To Be An Alsatian
by Rowan Johnson
In the village he read On the Genealogy of Morals and considered whether man truly was just an animal with a right to make promises. The Jagermeister bottle was more than half empty when the simple peasant girl joined him on the couch, so they finished the bottle together. Afterwards, she showed him the Alsatians and they took a dog sled ride back to the cabin.
On the sled the girl’s hair had been fantastically black, longer than his arms. He peered over the edge of that dark mountain and wondered how the Alsatians were not getting hopelessly lost. Then Nietzsche’s words came back to him: animals cannot acquire the depth to become truly evil, so could they can never be above other beasts. But certainly tonight it seemed that these vigorous dogs were high above everything else in this dark and swirling night.
Now, back in the cabin, the dogs were howling, far away, and the girl was suddenly gone. The night grew even darker.

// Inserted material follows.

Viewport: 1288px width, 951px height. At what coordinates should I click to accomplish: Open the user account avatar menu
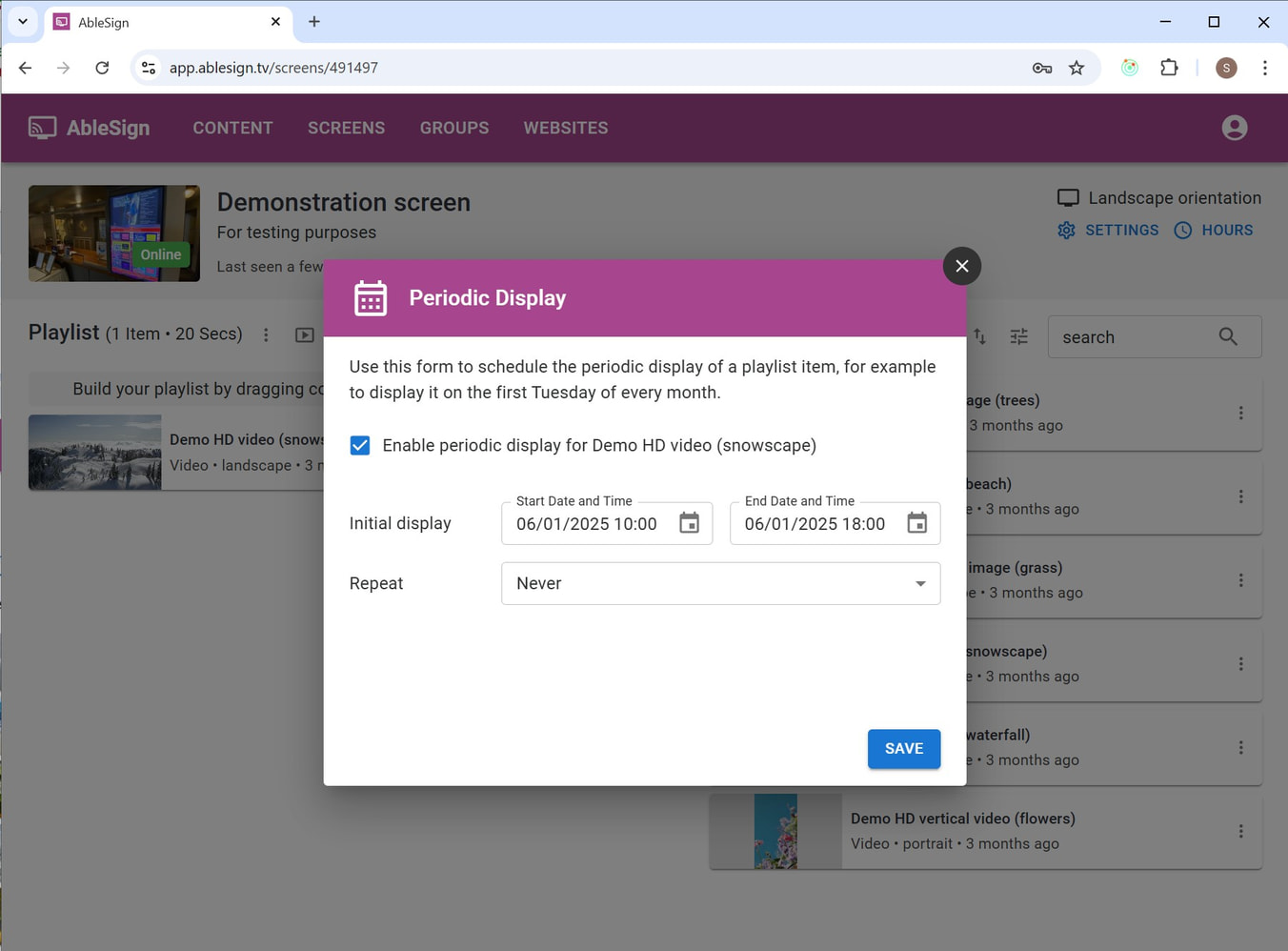[x=1234, y=128]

All that remained of that peasant girl was a memory of a forgotten surname and a vague telephone number and strands of straight dark hair, found eloquently between the pages of Nietzsche. He played Louis Armstrong, poured a Jack Daniels, and opened the dog-eared copy of the book. He settled near the fire and read over each page again, deliberately, as if studying for a test. The ice cracked from time to time in the empty glass. Louis was scat singing as he considered good and evil and rose for another drink.